How to make the starch gel for STARCH GEL ELECTROPHORESIS?  I have
solubel starch with specifications matching to the specifications of
starch for gel electrophoresis, given in Sigma Aldrich Catalog. How do
i prepare the gel for starch gel electrophoresis? What is the solvent
that i use? Will water be fine as solvent? What concentration will be
required?

I have never done ?Starch Gel Electrophoresis, so I can?t advise you
on the technical aspects of this but I have worked with starch before
so I can tell you how to mix it. First get a container at least 50%
greater volume than the liquid you will need and add the correct
volume of solvent (water usually, which may need to be deionised for
your purposes). You are going to need a powerful mixer, one that looks
a bit like a kitchen blender but much bigger and it must have a
bearing at both the top and bottom of the shaft. The shaft naturally
wants to whip so the bottom bearing, (the one in the liquid) tends to
go first so check that this good before you start. The reason you will
need a powerful motor and good bearings is that the motor will want to
maintain its speed but the liquid will become more and more viscous so
there is more strain put on the system. Set the mixer so the shaft is
in the solvent container and the impeller just clears the bottom and
switch on. A vortex will be created and the solvent will rise up the
sides of the container which is why it needs to be at least 50%
bigger. Throw the starch as quickly as you like into the solvent BUT
NOT INTO THE VORTEX otherwise it will clag. Keep mixing for about
twenty minutes and your solution will be ready.

I am sure you are aware that as well as normal neutral starch, you can
also obtain both cationic and anionic modified starches which may be
more useful for your purpose.

Other than this, the large starch manufacturers have technical service
departments that should be able to help you. There is not much that is
100% new so they should be to come up with some good advice. Even if
you are not buying from them now you could do in the future!

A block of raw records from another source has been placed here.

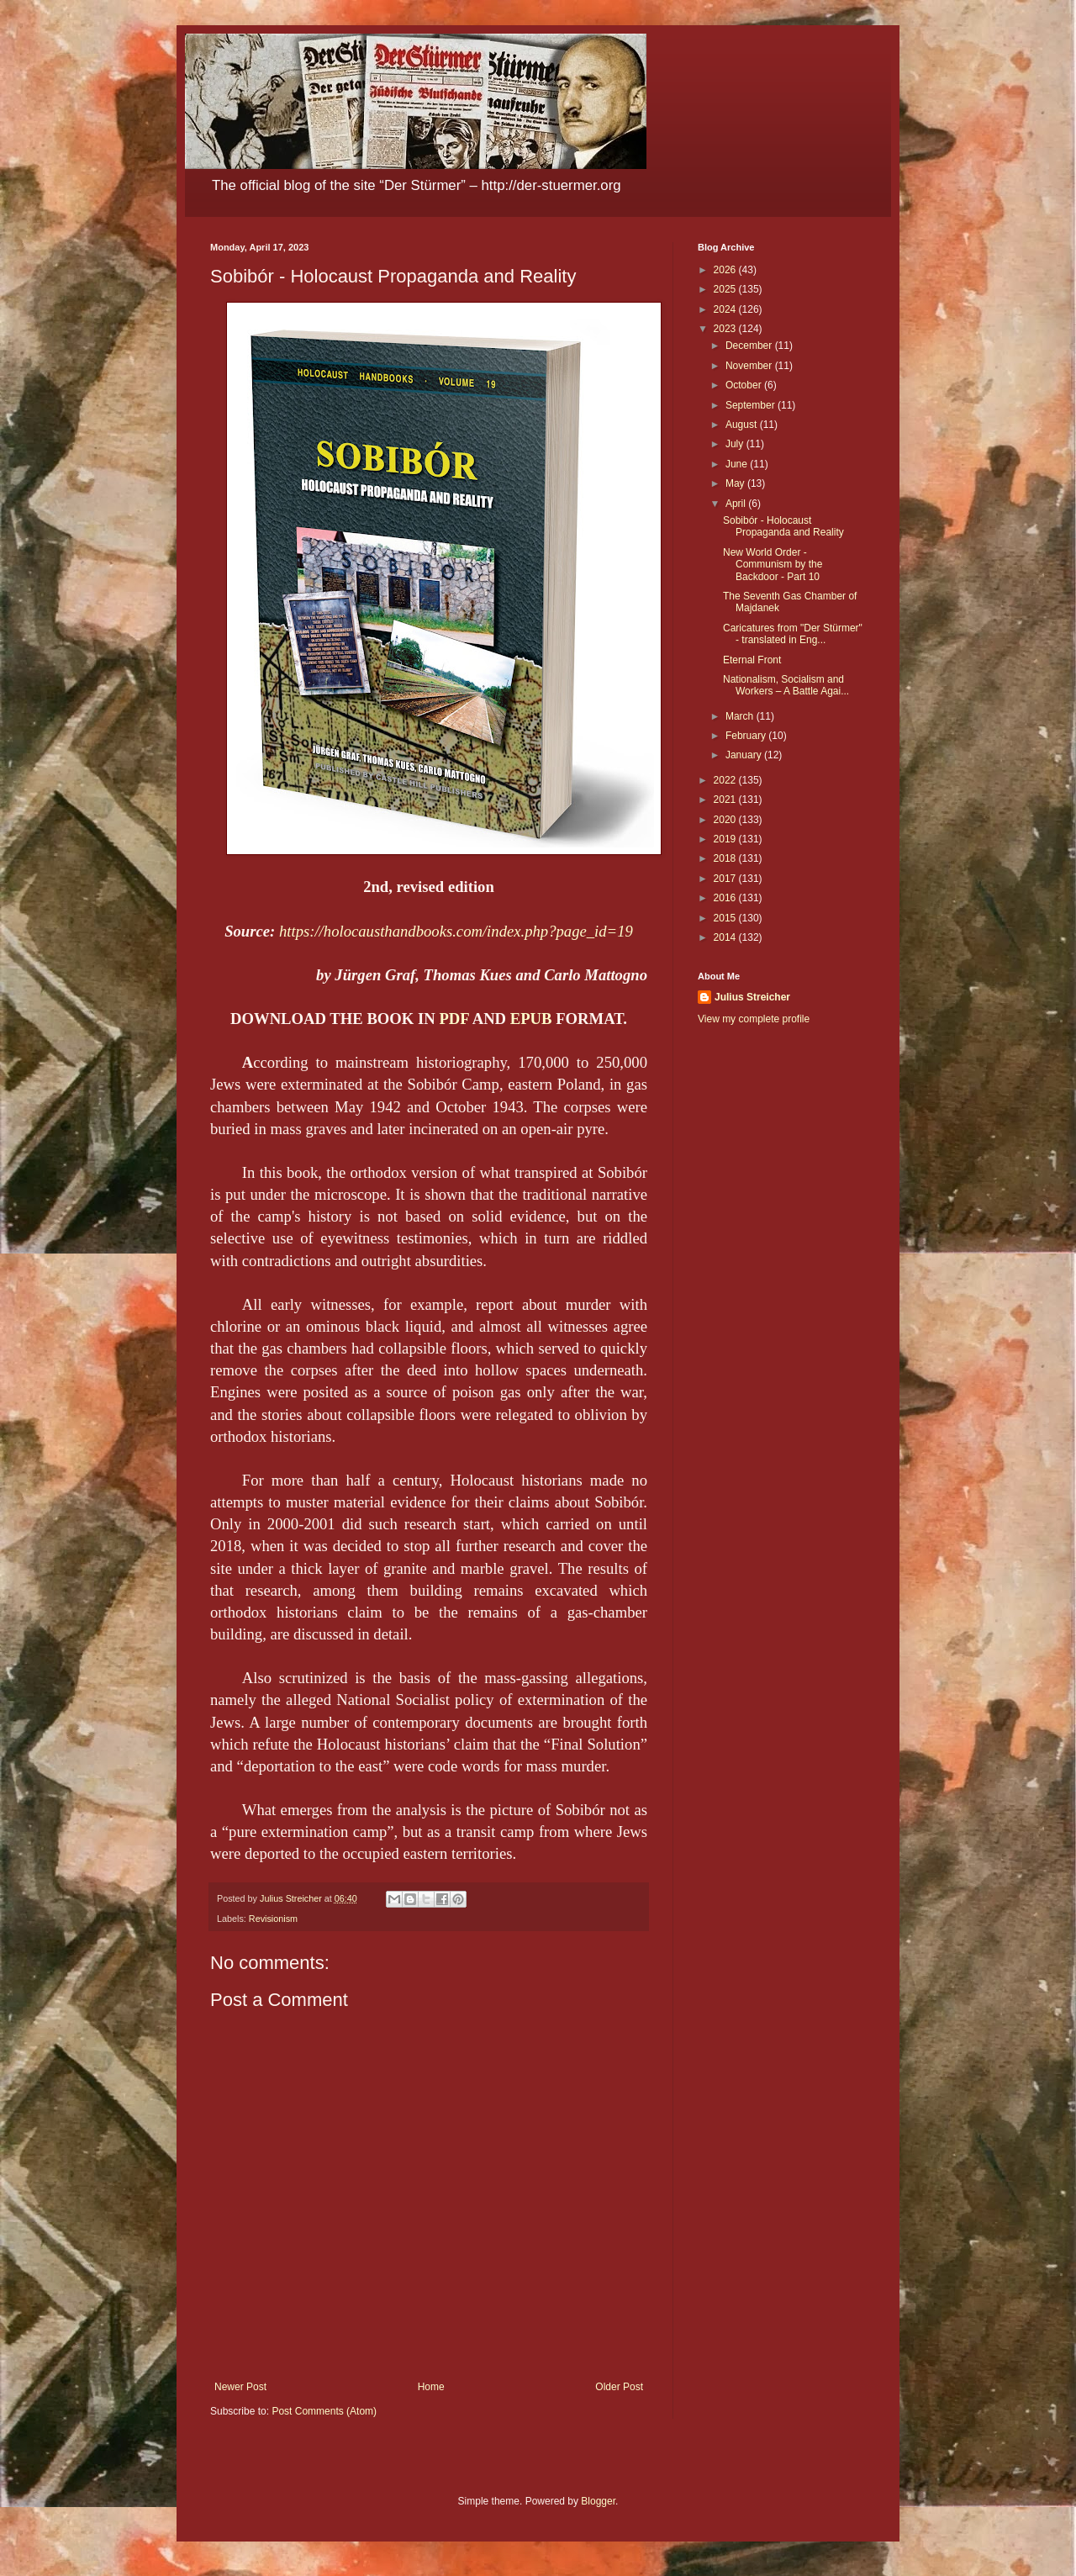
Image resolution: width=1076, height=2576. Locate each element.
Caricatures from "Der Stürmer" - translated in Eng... (792, 634)
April (736, 503)
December (750, 345)
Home (431, 2387)
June (737, 464)
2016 (726, 898)
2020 (726, 820)
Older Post (619, 2387)
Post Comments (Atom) (324, 2411)
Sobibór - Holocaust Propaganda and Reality (783, 526)
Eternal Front (752, 660)
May (736, 483)
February (746, 736)
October (744, 385)
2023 (726, 329)
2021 (726, 799)
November (750, 366)
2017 (726, 878)
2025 (726, 289)
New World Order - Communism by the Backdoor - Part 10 (772, 564)
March (741, 716)
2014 (726, 937)
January (744, 755)
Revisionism (273, 1919)
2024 (726, 309)
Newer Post (240, 2387)
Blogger (598, 2501)
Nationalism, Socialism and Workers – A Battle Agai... (786, 685)
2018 (726, 858)
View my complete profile (754, 1019)
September (751, 405)
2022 (726, 780)
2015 (726, 918)
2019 (726, 839)
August (742, 424)
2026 (726, 270)
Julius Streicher (752, 997)
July (735, 444)
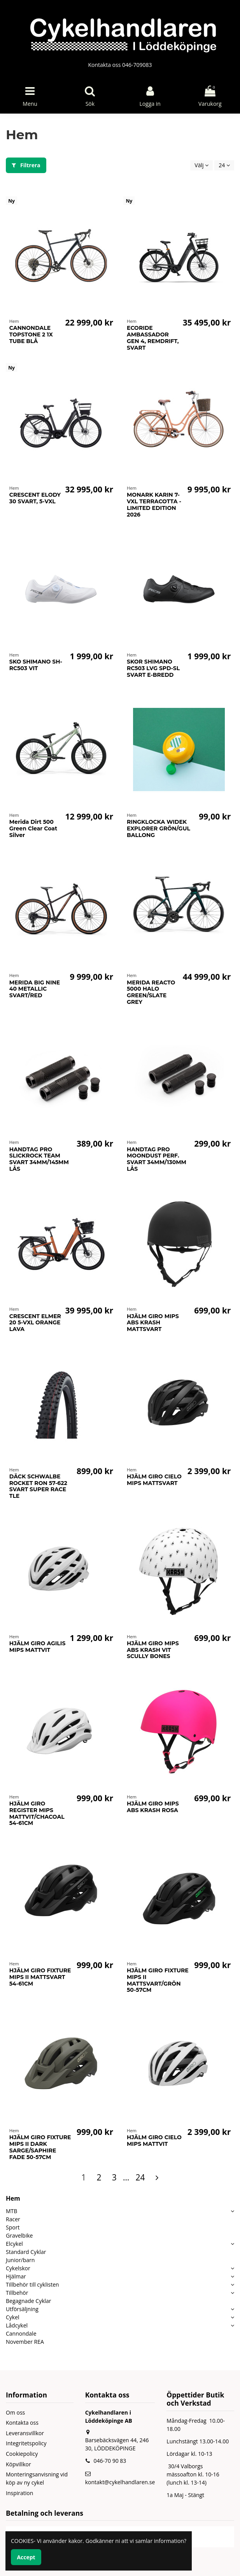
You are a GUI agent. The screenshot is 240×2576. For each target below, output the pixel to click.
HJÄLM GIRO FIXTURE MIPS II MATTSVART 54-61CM (40, 1977)
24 (224, 165)
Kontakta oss (22, 2422)
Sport (12, 2227)
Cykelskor (18, 2268)
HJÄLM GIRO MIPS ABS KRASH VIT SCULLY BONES (153, 1650)
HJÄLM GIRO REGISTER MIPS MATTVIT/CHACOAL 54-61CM (37, 1813)
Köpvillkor (18, 2464)
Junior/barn (20, 2260)
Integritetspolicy (26, 2443)
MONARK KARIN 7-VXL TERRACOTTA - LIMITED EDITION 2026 (154, 504)
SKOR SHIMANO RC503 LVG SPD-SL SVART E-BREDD (153, 668)
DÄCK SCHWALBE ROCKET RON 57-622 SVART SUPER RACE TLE (38, 1486)
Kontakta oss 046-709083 (120, 64)
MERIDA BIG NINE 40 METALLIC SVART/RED (34, 989)
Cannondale (21, 2333)
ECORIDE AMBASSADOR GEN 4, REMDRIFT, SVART (153, 337)
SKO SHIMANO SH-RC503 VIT (35, 665)
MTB (11, 2211)
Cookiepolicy (22, 2453)
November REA (25, 2341)
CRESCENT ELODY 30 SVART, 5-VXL (35, 498)
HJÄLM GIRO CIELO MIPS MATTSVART (154, 1480)
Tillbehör (17, 2292)
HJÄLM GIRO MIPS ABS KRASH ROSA (153, 1807)
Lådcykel (17, 2325)
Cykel (12, 2317)
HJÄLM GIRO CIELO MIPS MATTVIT (154, 2140)
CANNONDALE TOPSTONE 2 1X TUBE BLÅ (31, 334)
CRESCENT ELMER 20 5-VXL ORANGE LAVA (35, 1323)
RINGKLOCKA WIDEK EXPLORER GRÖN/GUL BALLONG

Hope this is at least a little helpful.

cf

Starch gels are usually used to look at isozyme patterns. This means
you need a buffer that will keep the molecules in their native form.
This allows them to be separated by variations in charge, folding
etc., and remain functional, so you can test for activity in the gel.
Because the conditions will change, depending on which enzyme you want
to look at, there is no single buffer that is universal. The standard
work for all this is Shaw, C.R., and R. Prasad, 1970. Starch gel
electrophoresis of enzymes - A compilation of recipes. Biochemical
Genetics 4:297-320
To give you some idea of the amount of variation here are some buffers
and running conditions for some enzymes. For each the information is
given in order
Electrode buffer
Gel buffer
Running conditions
Enzyme system

I
TRIS-Citrate system  
0.148 M Tris  
0.047 M citric acid  
pH 7.3
11-12% concentration.  
0.038 M Tris  
0.012 M citric acid
approx. 20 V cm-1 for 4 h, max. 180 mA or max. 200 Volt.
PGI, PGM, IDH, MNR, SKDH, MDH, 6-PGDH, ADH.

II
ASHTON-system  
0.19 M boric acid  
0.042 M lithium hidroxide  
pH 8.1
11-12 % concentration  
0.05 M Tris  
9.5 mM citric acid  
pH 8.1
approx. 18 V cm-1 for 5 to 5 h, max. 200 Volt. or 80 mA.
AAT  
LAP  
MNR  
PGM

III
POULIK-system  
0.3 M Tris  
NaOH 10N  
pH 8.0
9-10% concentration  
0.017 M Tris  
2.3 mM citric acid  
pH 8.0
approx. 18-20 V cm-1 for 5 h, max. 200 Volt. or 70 mA
AAT  
LAP  
MNR  
PGM

IV
TRIS-Histidine-system  
0.048 M L-Histidine HCL  
9.5 mM citric acid  
pH 6.5
9-10% concentration  
7.2 mM L-Histidine HCL  
1.4 mM citric acid  
pH 6.5
approx. 18-20 V cm-1 for 4 h, 15-30 mA or max. 200 Volt.
PGI, PGM, IDH, MNR, SKDH, MDH, 6-PGDH, ADH.